Magazine Le Mensuel

Nº 3090 du vendredi 1er juin 2018

En Couverture

Stratégie de défense. Des visions contradictoires

Les armes de la Résistance reviennent au cœur du débat. Michel Aoun réussira-t-il là où tous les autres ont échoué?
 

A la mi-mars, le président de la République, Michel Aoun, a fait part de son intention de remettre sur le tapis la stratégie de défense nationale, censée débattre de la délicate question des armes de la Résistance. Certains observateurs s’étaient montrés sceptiques sur le sérieux de cette décision, liant le timing de l’annonce présidentielle à l’approche de la tenue de la conférence des bailleurs de fonds internationaux, qui devait se réunir trois semaines plus tard à Paris. L’objectif étant de faire preuve de bonne volonté devant des pays qui exigent des concessions politiques avant de dénouer les cordons de la bourse.
Cependant, des sources diverses, y compris au sein du Hezbollah, affirment que le chef de l’Etat a fait de la stratégie de défense une de ses priorités post-électorales. Mais à ce stade, l’image reste floue aussi bien au niveau du fond que de la forme. Il n’est pas clair encore si la question sera débattue dans le cadre d’une table de dialogue national, comme ce fut le cas en 2005, à l’époque du gouvernement de Fouad Siniora, ou en 2012, sous la présidence de Michel Sleiman. Sur le fond, le président Aoun n’a donné publiquement aucune précision sur sa vision de la stratégie de défense. Pourtant, il semble en avoir une.
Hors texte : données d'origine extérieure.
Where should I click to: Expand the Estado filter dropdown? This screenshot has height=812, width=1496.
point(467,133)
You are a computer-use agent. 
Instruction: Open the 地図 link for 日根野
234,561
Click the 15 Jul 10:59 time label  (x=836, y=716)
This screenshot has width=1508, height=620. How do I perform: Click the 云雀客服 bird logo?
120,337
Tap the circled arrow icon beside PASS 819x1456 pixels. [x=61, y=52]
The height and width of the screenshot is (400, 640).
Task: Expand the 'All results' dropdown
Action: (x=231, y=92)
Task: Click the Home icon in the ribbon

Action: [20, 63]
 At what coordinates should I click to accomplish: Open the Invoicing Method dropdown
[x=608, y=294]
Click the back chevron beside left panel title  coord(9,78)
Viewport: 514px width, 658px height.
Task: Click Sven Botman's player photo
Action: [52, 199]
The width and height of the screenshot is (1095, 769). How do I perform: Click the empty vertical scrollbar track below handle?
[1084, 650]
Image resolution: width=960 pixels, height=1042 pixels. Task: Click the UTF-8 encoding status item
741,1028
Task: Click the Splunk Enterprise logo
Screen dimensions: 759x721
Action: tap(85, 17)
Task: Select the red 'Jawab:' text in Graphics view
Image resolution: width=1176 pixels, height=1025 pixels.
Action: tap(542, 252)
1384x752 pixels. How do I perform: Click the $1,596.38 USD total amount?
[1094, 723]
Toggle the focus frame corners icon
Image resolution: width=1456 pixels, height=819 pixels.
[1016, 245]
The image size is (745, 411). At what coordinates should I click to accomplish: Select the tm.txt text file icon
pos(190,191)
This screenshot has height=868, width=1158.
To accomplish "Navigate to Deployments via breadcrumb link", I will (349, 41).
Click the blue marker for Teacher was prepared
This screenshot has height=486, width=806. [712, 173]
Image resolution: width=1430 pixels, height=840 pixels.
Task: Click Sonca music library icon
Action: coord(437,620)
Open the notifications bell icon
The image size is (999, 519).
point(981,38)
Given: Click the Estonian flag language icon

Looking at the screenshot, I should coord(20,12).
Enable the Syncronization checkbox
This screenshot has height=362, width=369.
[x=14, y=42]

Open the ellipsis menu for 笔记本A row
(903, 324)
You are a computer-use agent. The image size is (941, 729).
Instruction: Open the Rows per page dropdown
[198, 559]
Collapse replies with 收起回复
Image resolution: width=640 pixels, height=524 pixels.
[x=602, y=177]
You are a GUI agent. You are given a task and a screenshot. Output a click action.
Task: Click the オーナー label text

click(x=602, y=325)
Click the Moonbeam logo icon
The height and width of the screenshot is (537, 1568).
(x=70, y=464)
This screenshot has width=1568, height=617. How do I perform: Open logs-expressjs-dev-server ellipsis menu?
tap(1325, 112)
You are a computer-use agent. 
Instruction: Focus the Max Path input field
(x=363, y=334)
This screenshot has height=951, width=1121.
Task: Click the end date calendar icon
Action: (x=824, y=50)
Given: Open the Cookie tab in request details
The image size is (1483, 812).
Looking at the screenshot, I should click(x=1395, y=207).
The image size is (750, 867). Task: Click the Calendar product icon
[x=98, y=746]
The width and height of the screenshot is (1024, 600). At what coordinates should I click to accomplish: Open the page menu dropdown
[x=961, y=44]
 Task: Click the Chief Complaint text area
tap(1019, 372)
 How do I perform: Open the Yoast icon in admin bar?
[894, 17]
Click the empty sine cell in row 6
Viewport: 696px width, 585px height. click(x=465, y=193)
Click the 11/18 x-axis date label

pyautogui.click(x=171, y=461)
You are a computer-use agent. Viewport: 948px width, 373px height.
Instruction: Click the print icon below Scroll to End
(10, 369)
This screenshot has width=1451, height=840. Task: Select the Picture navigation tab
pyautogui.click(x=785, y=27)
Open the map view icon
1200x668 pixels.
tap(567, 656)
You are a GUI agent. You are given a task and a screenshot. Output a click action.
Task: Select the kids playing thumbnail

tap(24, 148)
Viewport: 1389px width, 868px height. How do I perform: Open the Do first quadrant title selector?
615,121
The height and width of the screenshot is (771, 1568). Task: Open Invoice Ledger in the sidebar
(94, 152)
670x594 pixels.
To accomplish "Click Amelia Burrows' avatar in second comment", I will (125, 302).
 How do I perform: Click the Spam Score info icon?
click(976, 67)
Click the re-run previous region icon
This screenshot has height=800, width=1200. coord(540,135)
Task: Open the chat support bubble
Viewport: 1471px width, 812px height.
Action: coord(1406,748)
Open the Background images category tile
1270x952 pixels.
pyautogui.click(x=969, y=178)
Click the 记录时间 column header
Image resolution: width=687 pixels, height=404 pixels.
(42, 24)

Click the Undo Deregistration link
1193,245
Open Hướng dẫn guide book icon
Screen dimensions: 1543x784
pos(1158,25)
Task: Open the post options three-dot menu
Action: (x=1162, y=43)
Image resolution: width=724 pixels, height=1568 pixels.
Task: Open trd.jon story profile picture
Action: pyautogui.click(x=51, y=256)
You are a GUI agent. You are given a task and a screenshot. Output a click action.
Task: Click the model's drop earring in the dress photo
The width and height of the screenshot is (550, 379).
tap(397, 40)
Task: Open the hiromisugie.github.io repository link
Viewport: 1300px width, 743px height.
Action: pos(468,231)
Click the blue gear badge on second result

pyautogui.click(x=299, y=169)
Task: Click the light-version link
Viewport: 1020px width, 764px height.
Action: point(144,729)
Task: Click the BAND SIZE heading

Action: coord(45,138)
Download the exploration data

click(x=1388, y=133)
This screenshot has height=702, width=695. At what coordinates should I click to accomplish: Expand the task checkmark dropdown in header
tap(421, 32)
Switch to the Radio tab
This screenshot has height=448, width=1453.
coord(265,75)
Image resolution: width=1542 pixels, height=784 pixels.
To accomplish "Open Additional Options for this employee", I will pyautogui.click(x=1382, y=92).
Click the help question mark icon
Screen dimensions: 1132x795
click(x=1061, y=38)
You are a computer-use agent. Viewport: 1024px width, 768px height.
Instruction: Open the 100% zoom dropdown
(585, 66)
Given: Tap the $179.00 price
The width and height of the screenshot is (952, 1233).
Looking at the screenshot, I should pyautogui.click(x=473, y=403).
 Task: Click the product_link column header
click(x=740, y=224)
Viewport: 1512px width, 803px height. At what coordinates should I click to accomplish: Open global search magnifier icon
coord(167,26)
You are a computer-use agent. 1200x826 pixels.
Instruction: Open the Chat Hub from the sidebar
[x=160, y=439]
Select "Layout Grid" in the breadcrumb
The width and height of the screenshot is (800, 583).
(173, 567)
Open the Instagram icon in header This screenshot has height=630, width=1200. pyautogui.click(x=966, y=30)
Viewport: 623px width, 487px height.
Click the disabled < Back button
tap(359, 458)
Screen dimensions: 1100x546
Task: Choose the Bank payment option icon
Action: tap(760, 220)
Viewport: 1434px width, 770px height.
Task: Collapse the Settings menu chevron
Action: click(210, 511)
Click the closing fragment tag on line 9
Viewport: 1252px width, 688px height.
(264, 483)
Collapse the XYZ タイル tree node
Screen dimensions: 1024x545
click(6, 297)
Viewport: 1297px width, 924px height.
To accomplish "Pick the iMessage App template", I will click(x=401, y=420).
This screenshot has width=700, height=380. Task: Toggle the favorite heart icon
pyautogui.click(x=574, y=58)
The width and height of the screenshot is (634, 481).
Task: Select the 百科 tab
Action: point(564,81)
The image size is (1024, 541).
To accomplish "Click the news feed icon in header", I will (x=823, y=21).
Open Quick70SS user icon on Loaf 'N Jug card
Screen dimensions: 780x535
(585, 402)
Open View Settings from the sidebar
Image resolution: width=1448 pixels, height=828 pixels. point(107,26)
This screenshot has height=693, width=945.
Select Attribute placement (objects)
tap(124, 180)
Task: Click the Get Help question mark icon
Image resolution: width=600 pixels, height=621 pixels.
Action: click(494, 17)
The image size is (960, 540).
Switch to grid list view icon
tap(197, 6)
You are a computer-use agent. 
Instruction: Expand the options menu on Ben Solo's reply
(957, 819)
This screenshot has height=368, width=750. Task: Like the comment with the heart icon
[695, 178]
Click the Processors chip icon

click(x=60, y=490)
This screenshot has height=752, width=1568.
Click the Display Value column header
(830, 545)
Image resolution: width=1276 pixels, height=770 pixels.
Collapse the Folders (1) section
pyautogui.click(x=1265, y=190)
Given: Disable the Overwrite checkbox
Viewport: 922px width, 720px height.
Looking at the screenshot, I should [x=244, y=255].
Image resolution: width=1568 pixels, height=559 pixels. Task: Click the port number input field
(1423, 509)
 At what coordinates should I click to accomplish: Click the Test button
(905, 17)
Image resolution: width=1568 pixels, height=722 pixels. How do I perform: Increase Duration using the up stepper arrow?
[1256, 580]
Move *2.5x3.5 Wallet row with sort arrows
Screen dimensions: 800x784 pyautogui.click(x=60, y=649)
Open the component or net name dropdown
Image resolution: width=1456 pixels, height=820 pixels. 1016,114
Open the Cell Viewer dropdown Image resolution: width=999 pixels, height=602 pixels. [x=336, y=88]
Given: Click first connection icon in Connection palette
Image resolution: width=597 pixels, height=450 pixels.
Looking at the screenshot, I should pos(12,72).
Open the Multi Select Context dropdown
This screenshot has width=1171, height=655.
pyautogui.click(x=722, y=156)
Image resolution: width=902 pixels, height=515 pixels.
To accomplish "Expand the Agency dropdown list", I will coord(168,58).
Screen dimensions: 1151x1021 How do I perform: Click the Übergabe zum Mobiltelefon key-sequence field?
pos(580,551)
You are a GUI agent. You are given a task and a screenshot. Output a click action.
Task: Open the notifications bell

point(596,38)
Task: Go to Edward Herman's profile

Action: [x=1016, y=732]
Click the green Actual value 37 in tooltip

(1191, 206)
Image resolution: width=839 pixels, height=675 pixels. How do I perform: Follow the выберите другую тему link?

Depuis un certain temps, il répète devant ses visiteurs qu’il faut trouver une solution à l’épineuse question des armes du Hezbollah «dans le cadre de l’Etat». Dans le même temps, il réaffirme qu’il ne lâchera pas la Résistance tant que le danger israélien est présent.

Un flou inquiétant
Le flou entretenu par le chef de l’Etat sur ses intentions inquiète le Hezbollah. Des responsables du parti interrogent l’entourage du président Aoun sur la teneur de sa vision, pour essayer d’en savoir plus. Une preuve, s’il en faut, qu’à ce stade, Michel Aoun n’a pas encore discuté de cette question avec les dirigeants de la Résistance.
De toute façon, le président Aoun n’est pas seul à décider. D’autres acteurs politiques, parties prenantes de ce débat crucial, ont leur avis à donner. Le chef des Forces libanaises, Samir Geagea, fort de son succès aux élections législatives, compte peser de tout son poids pour faire entendre le sien et, si possible, le faire accepter. Pour M. Geagea, le Liban doit appliquer les résolutions du Conseil de sécurité 1559 – qui stipule le désarmement du Hezbollah – et la 1701.
Des sources informées pensent que les Etats-Unis et leurs alliés comptent bien saisir l’occasion du dialogue sur la stratégie de défense pour accentuer leur pression sur le Hezbollah, dans le cadre de leur objectif annoncé qui consiste à affaiblir l’influence régionale de l’Iran. Ces mêmes sources croient savoir que Washington va faire tout son possible pour trouver des solutions aux litiges frontaliers entre le Liban et Israël, aussi bien terrestres que maritimes, au niveau du bloc 9. Si un tel accord voit le jour, il servira de solide prétexte à ceux qui affirment que la diplomatie reste meilleure que la guerre pour régler les contentieux avec Israël. Armés de ce succès diplomatique, il leur sera alors plus facile d’arracher des concessions aux tenants de la ligne dure, illustrée par le leitmotiv «armée-peuple-résistance».
Le Hezbollah a cependant la réponse: si un accord diplomatique venait à être trouvé, ce sera grâce aux armes de la Résistance, qui auront permis au Liban de négocier à partir d’une position de force.
Nous sommes clairement devant des visions contradictoires, voire irréconciliables pour les plus pessimistes.